Parallèlement, la Ministre de l’enseignement et de la Recherche a précisé que le décret visant « à mettre fin aux abus d’employeurs qui recruteraient en stage des jeunes diplômés sortis de l’université, ainsi qu’aux pratiques de certains organismes établissant des contrats de travail sous l’appellation de stages… ne doit en aucun cas avoir pour conséquence de restreindre l’accès des étudiants aux stages volontaires que ceux-ci sollicitent auprès des entreprises, afin d’acquérir une expérience professionnelle, alors qu’ils sont inscrits dans un cursus universitaire ».
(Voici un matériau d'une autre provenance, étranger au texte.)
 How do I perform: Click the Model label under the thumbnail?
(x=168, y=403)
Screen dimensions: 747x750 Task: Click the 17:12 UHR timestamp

La bonne administration universitaire conduirait donc à tout faire pour que les étudiants se saisissent de cette opportunité, et puissent en tirer le maximum de profits au moment critique de la présentation de leur dossier à la sélection M2.

Le doute est permis sur la prise en compte effective par l’UA, de cette opportunité offerte aux étudiants : l’université est incapable de leur remettre une convention de stage indispensable, en dehors de laquelle un « stage » ne pourrait être reconnu au plan réglementaire. Alors que le mois de juin, période la plus opportune, touche à sa fin, les projets bâtis, les accords fermes d’entreprise, finalement l’espérance d’obtenir un plus, s’évanouissent irrémédiablement. Même certains stages commencés avec des employeurs confiants dans une promesse de régularisation, sont interrompus faute de régularisation.

Les petits ruisseaux font les grandes rivières. Nos étudiants, mis dès lors en retrait par rapport à leurs collèges de très nombreuses autres universités diligentes, ne méritent pas de subir cette « capitis deminutio »  que rien ne peut justifier.